Once you’ve watched these however, the inevitable migration back to Netflix is perhaps unavoidable. As is the endless scroll to find something new to watch. Despite having thousands (millions?) of hours of television, it is often impossible to find something new. So here’s what you should be watching once you’ve seemingly watched everything else half-decent:
Perhaps not underexposed, this show does not get nearly enough praise. Its eight protagonists come from five continents, speak seven languages and represent much of the LGBTQ+ spectrum. Oh, and they are psychically linked, meaning they can communicate and interact across said continents. Incredibly cleverly filmed, acted and edited, this show makes history in the way its story is filmed on location across the world. Looking at politics, family, sexuality and religion, this wildly sci-fi show remains grounded by its continual focus on human identity and relationships.
Anne With an E
Anne With an E: Based on the Anne of Green Gables books, this show is far less cheesy than its trailer leads you to believe. Meticulously historically accurate in its sets and costumes, this show makes a star out of Amybeth McNulty who plays its eponymous heroine, whose portrayal is both endearing and infuriating (just like Anne from the books). With a lot of it being shot beautifully on location, this show is a feast for the eyes as well as providing a heart-warming 6 hours that leave you unable to look away.

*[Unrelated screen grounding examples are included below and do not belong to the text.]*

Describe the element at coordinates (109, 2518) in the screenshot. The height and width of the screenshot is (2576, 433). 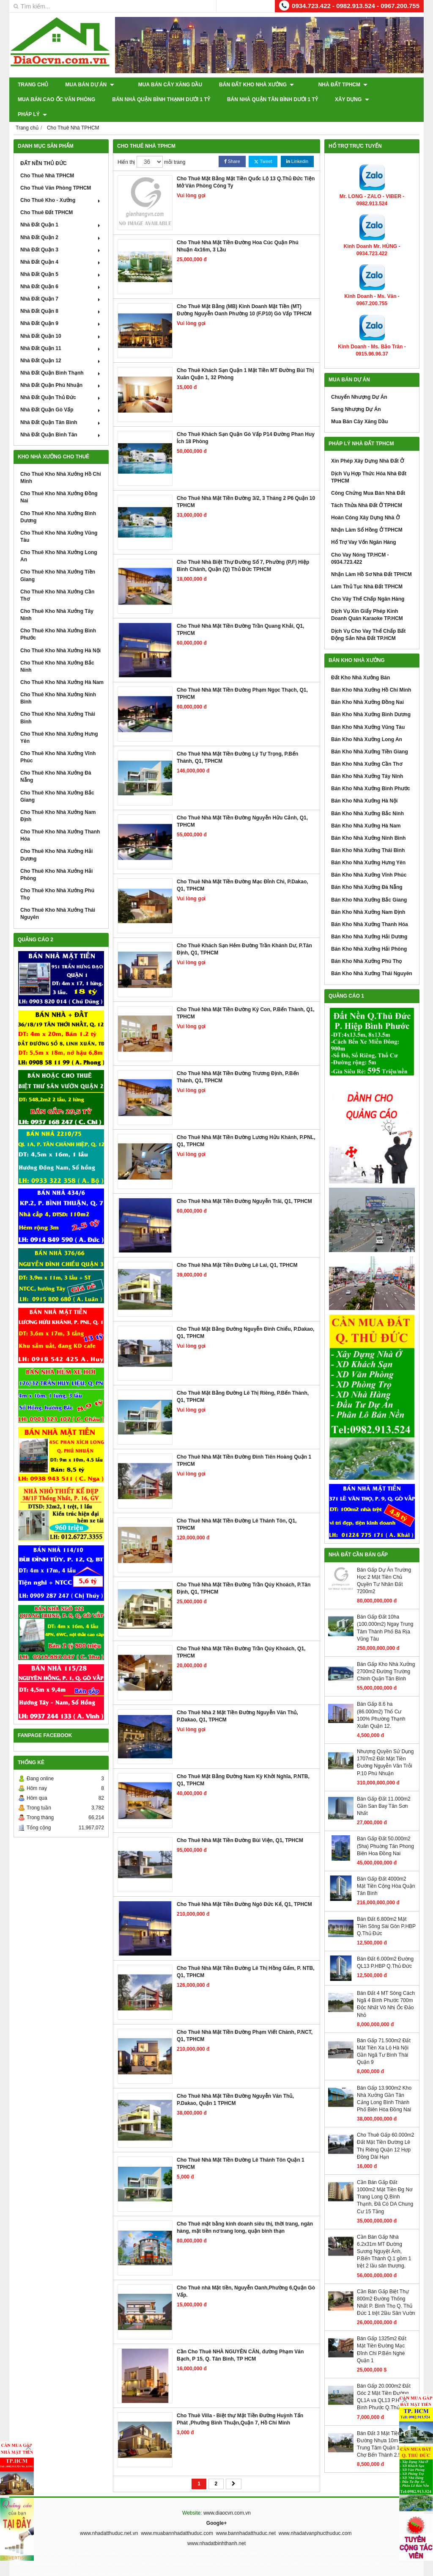
I see `www.nhadatthuduc.net.vn` at that location.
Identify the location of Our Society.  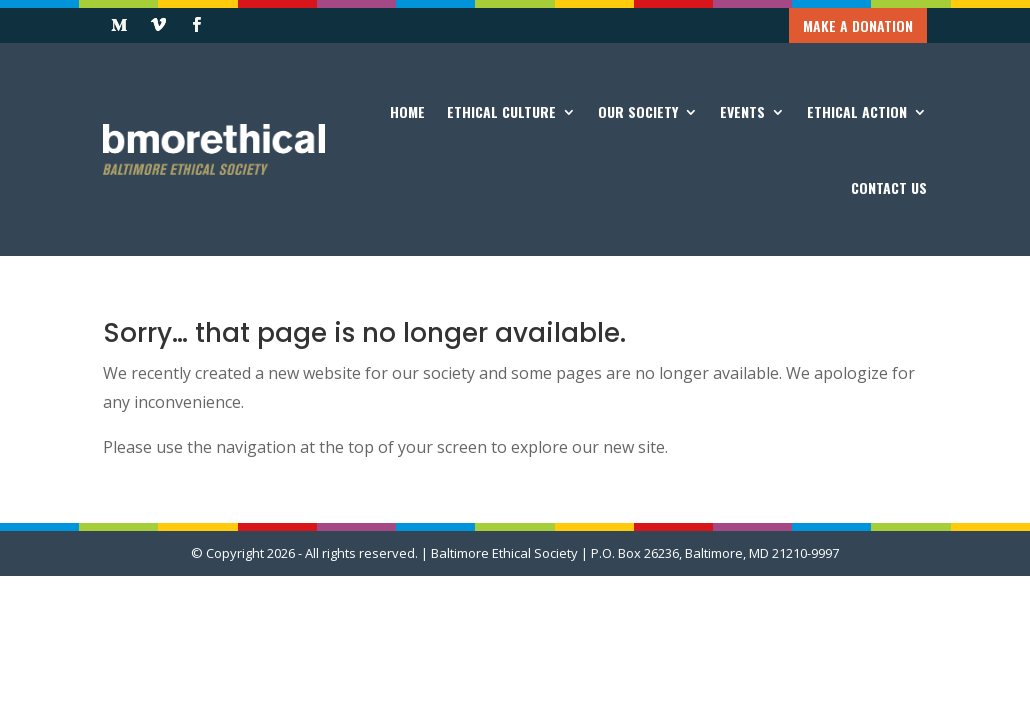
(638, 111).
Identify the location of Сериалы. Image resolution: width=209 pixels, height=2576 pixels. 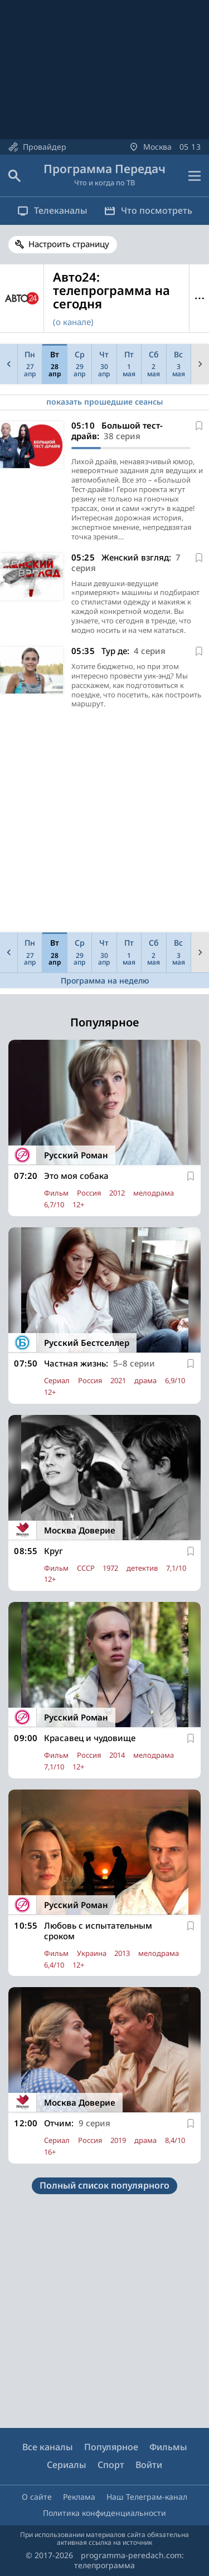
(66, 2465).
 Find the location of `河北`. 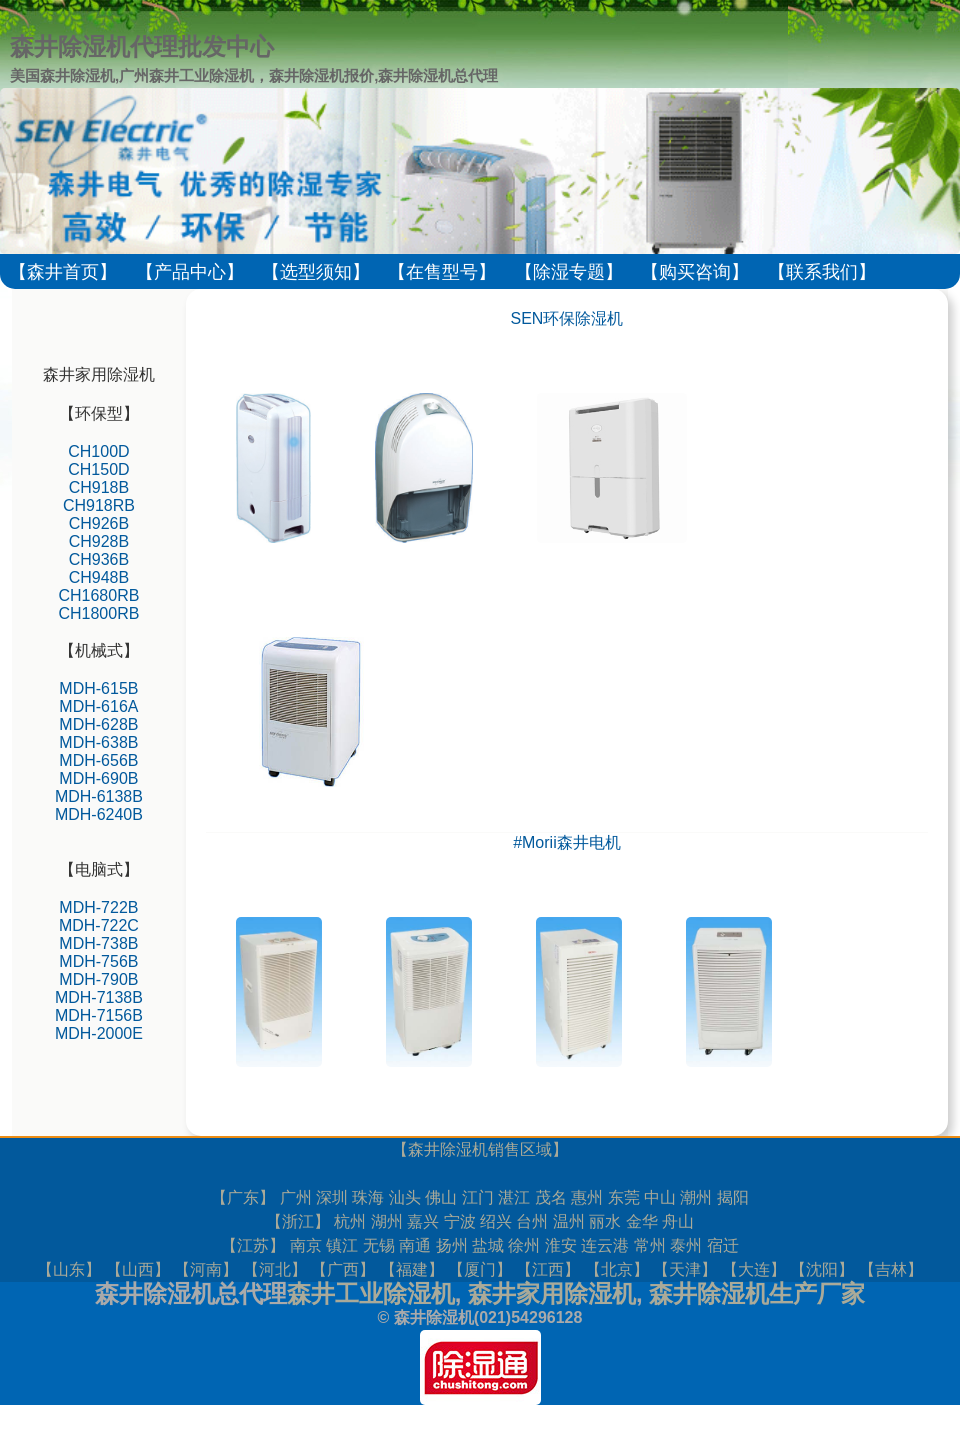

河北 is located at coordinates (275, 1269).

A non-fiction recommendation, this show goes behind the scenes in world-famous restaurants to explore the history, family and inspirations of the people who made them so renowned. Each episodes varies, with the show exploring a huge variety of cuisines, nationalities and traditions. These include Massimo Bottura, who is revolutionising traditional Italian recipes, to Patagonian Francis Mallmann whose Michelin star cooking is just at home in the rugged landscapes of the Patagonian Islands as it is in France’s best eateries. Perfect to have on in the background, this show is the documentary series you never knew you wanted.
Whilst that should be enough to be getting on with, should you still be uninspired, BBC’s relationship with Netflix is a never-ending contribution to procrastinators everywhere. From Poldark and Peaky Blinders to Call the Midwife and Doctor Foster, type BBC into the search bar and say goodbye to the next few days of your life. Speaking of, 2016’s War and Peace just got added – time to re-watch!